Intent to end OCSP service
Impact on typical Let’s Encrypt users
- For standard HTTPS sites using ACME (e.g., nginx, Caddy, Apache), commenters say no config changes are needed and nothing will “break,” at least on the current multi‑year timeline.
- The change mostly affects implementers of revocation‑checking logic, not ordinary server admins.
CRLs vs OCSP: tradeoffs
- OCSP:
- Praised for inline, per‑cert status and potential privacy when stapled.
- Criticized for “fail open” behavior, privacy leaks when queried directly, unreliability, and operational complexity (on‑demand signing, caches, CDNs).
- Stapling and Must‑Staple exist but are poorly or inconsistently implemented in major servers.
- CRLs:
- Historically seen as large and slow; some argue they “don’t scale.”

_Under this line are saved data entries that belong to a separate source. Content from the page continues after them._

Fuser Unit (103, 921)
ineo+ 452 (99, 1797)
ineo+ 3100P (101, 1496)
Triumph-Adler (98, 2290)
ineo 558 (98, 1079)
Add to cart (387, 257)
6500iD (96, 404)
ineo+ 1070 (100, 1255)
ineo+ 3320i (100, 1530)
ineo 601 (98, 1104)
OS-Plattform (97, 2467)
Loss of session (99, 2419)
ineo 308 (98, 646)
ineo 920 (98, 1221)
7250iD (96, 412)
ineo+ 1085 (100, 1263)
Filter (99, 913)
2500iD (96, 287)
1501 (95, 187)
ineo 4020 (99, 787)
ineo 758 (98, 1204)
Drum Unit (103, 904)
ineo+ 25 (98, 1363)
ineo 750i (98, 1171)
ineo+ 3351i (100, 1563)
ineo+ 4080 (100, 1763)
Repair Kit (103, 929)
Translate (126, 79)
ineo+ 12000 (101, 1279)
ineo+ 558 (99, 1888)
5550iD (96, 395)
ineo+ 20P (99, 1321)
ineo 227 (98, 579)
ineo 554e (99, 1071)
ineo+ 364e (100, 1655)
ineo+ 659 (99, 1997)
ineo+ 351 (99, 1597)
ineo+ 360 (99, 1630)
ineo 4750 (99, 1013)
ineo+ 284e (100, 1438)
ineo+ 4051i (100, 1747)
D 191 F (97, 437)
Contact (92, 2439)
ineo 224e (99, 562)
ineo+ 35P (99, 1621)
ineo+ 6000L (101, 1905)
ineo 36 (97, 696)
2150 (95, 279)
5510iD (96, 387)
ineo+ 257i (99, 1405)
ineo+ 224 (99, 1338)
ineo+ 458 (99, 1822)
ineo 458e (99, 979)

- Others note modern partitioned CRLs are small (hundreds of KB), and browsers compress/summarize them (CRLite/CRLsets‑style).
- Concern that CRLs only list revoked certs, so they can’t detect “forgotten” certificates or unknown status like OCSP can.
Browser strategies and standards changes
- Major root programs now allow CAs to drop OCSP URLs; Microsoft is the last big holdout still requiring OCSP.
- Main browsers increasingly rely on push‑based, compressed revocation data derived from CRLs rather than live OCSP checks.
Non‑HTTP / non‑browser and embedded concerns
- Many non‑browser TLS clients (mail servers, databases, embedded devices) reportedly don’t do revocation checking today.
- OCSP stapling had been a workable path for some; replacing it with CRLs that must be fetched over HTTP is seen as impractical for many non‑HTTP or minimal clients.
- Worries that CRL‑only reality will push these ecosystems to simply ignore revocation.
Server behavior, automation, and monitoring
- Several argue revocation checking is a client responsibility; servers don’t need CRL/OCSP support except for client‑cert auth.
- Let’s Encrypt promotes automated handling via ACME Renewal Information (ARI), which can return “renew now” for revoked certs, avoiding human email loops.
CA operations, transparency, and revocation data
- Running OCSP at global scale is described as expensive and brittle, diverting resources from other CA work.
- Some propose OCSP responders without per‑cert URLs (only via CCADB) to reduce load while preserving transparency; others doubt it would simplify enough.
- Certificate Transparency logs make it hard for CAs to “forget” issuances, but revocation state still requires separate systems (CRLs/OCSP).